Célébration des obsèques du Père Jacques Bourg – 12 octobre 2017 – Cathédrale Notre-Dame

Célébration des obsèques du Père Jacques Bourg
Cathédrale Notre-Dame de Rouen – Jeudi 12 octobre 2017

Jb 19, 1.23-27a ; Ps 24
Ap 21, 1-5a.6b-7 ; Lc 24, 13-35

Monition d’ouverture

Frères et sœurs, depuis dimanche, le presbyterium et la famille diocésaine est en deuil. Nous savions le Père Bourg âgé, malade. Il était à bout de souffle, au soir d’une vie bien remplie. La famille diocésaine s’étend en bien des lieux, à Poitiers et à Evreux. Je remercie leurs évêques, Pascal Wintzer et Christian Nourrichard d’être présents avec notre archevêque émérite, Jean-Charles Descubes. Notre famille diocésaine est pour tous. Je salue Monsieur le maire et le remercie de sa présence toute de sympathie pour nous et d’amitié pour le Père Bourg.

Hier soir, nous nous sommes souvenus de la longue vie et du beau ministère accompli par Mgr Jacques Bourg, en priant avec Marie et tous les saints. Chacun se souvient de ses rencontres, de ses échanges avec le Père Bourg, qui dans cette cathédrale, qui sur les chemins de Rome, d’Assise, Lourdes, Fatima ou St Jacques de Compostelle, qui au cours de son ministère paroissial à Dieppe jamais oublié, qui à l’occasion de son service auprès de cinq archevêques, qui en recevant le pardon ou l’eucharistie qu’il célébrait sans compter, qui dans ses liens d’amitié simplement.

Ce matin nous voulons écouter la Parole de Dieu, la laisser éclairer notre peine et célébrer le sacrifice d’action de grâce, confiant à Dieu celui qui est son prêtre pour l’éternité.

Accueillons la lumière qui vient du Christ Ressuscité.

 

Homélie

« Tel sera l’héritage du vainqueur ; Je serai son Dieu, et lui sera mon fils » (Ap 21, 7).

L’héritage ! L’héritage du vainqueur ! Deux grands aspects du mystère chrétien que je vous invite à retenir avant d’accueillir la belle promesse de l’Apocalypse : « Je serai son Dieu, et lui sera mon fils ».

Frères et sœurs, le Père Bourg est un  héritier et nous avons à recevoir son héritage. Combien d’entre vous m’ont dit, « c’est une page qui se tourne », non, « c’est une encyclopédie qui se ferme ». L’action de grâce pour l’héritier qui transmet l’héritage, le Père Bourg en vivait lui-même : il avait une véritable dévotion à ses parents.

Il aimait et vivait l’histoire. Il se situait dans la grande tradition de l’Eglise, au sens noble du mot « tradition », transmettre ce que nous avons reçu (cf. 1 Co 15, 3). C’est ce que nous faisons de la manière la plus certaine lorsque nous célébrons l’Eucharistie deux mille ans après le soir de la résurrection sur le chemin d’Emmaüs : « quand il [Jésus] fut à table avec eux, ayant pris le pain, il prononça la bénédiction et, l’ayant rompu, il le leur donna. Alors leurs yeux s’ouvrirent, et ils le reconnurent » (Lc 24, 30).
....
COURT EXERCICE 1: Relevez tous les lieux dont l'extrait sur les obsèques du Père Bourg nomme les chemins, dans la phrase qui contient « sur les chemins de ».
COURT EXERCICE 2: Transcrivez tout le passage de l'extrait sur les obsèques du Père Bourg qui va de « Il aimait et » jusqu'à « (Lc 24, 30). ».

LIGNES DE DONNÉES:
....
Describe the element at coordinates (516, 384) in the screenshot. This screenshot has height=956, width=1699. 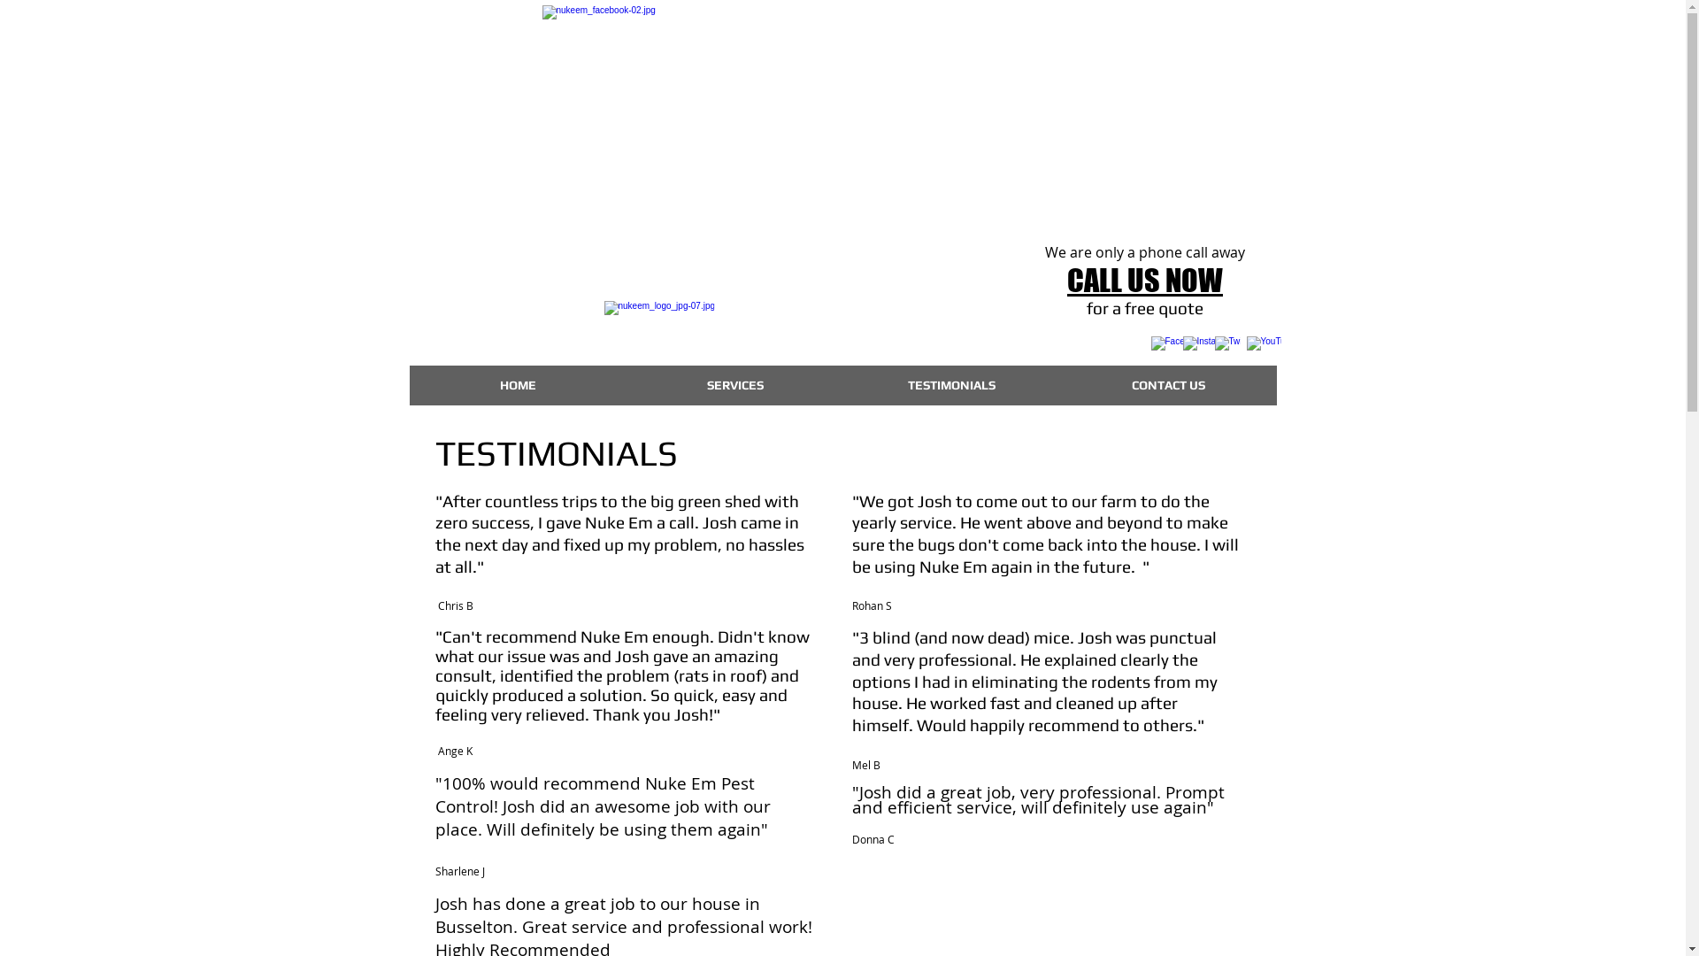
....
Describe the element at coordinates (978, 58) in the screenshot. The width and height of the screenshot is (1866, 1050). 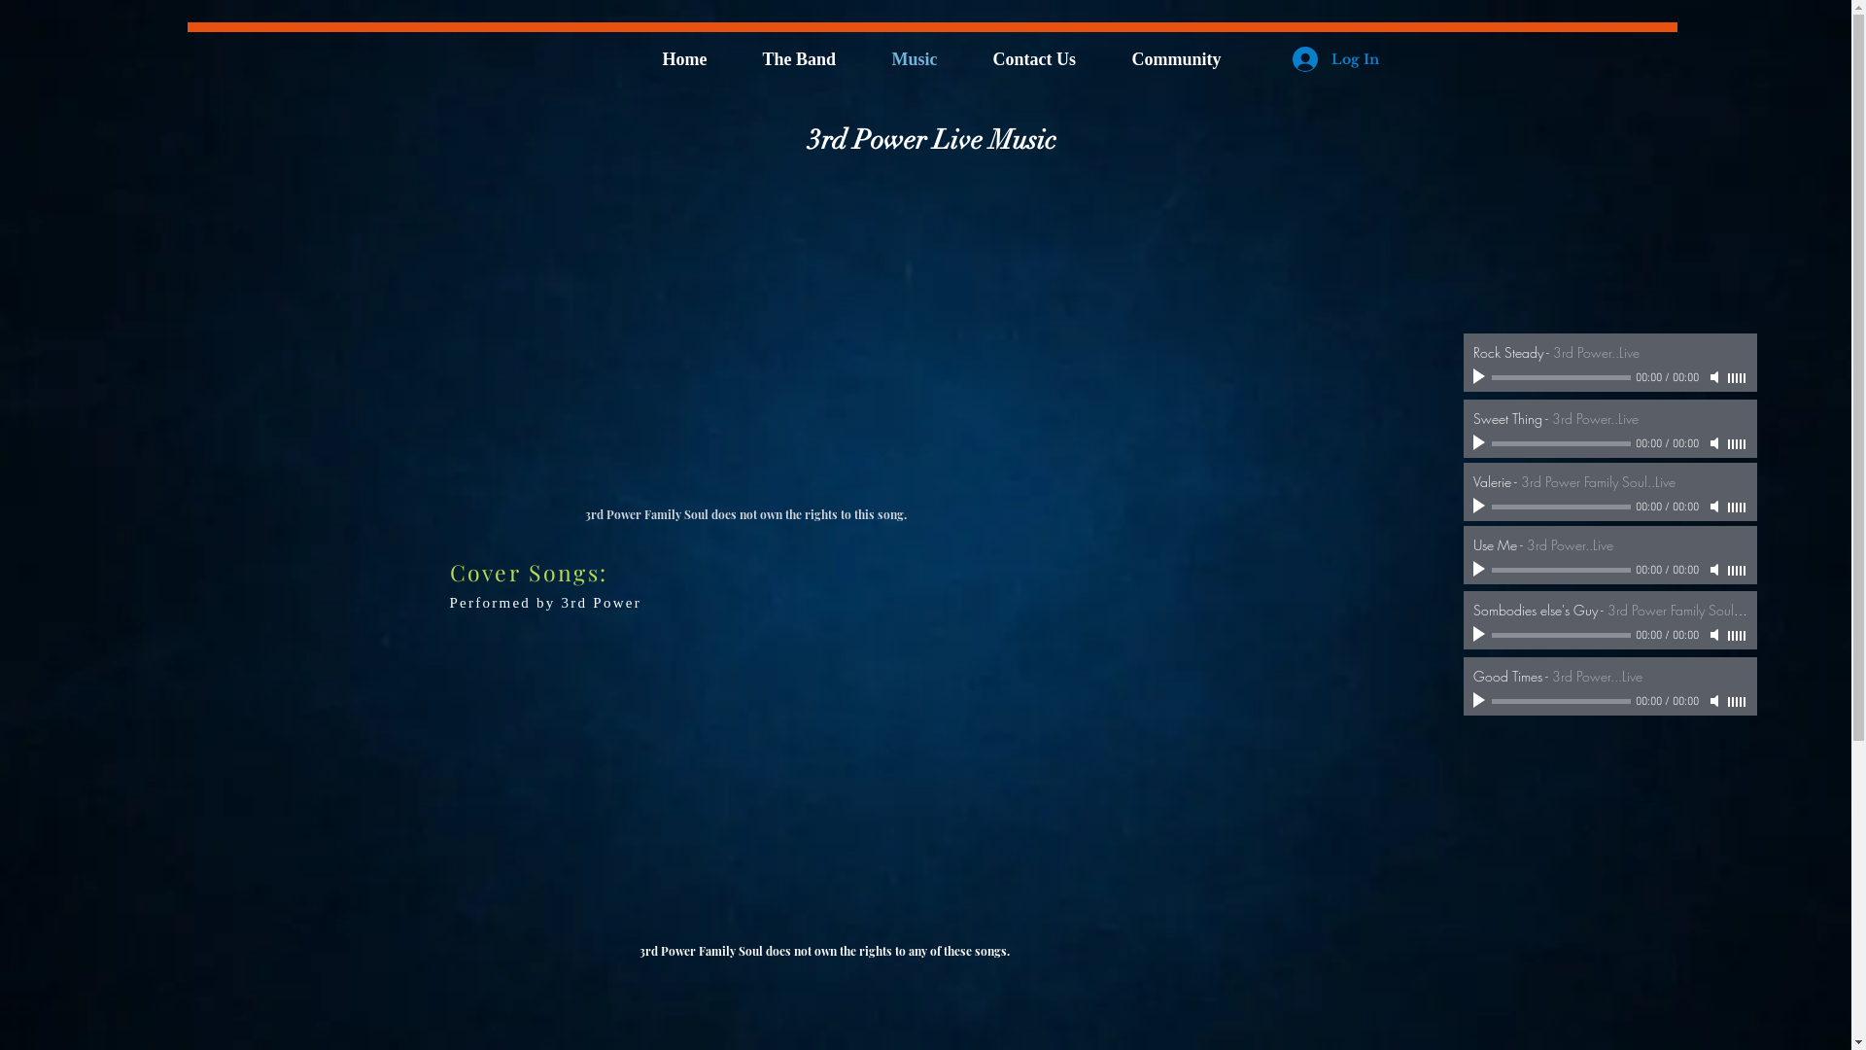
....
CORRIGÉ DE L'EXERCICE 1: Rome, Assise, Lourdes, Fatima, St Jacques de Compostelle

CORRIGÉ DE L'EXERCICE 2:
Il aimait et vivait l’histoire. Il se situait dans la grande tradition de l’Eglise, au sens noble du mot « tradition », transmettre ce que nous avons reçu (cf. 1 Co 15, 3). C’est ce que nous faisons de la manière la plus certaine lorsque nous célébrons l’Eucharistie deux mille ans après le soir de la résurrection sur le chemin d’Emmaüs : « quand il [Jésus] fut à table avec eux, ayant pris le pain, il prononça la bénédiction et, l’ayant rompu, il le leur donna. Alors leurs yeux s’ouvrirent, et ils le reconnurent » (Lc 24, 30).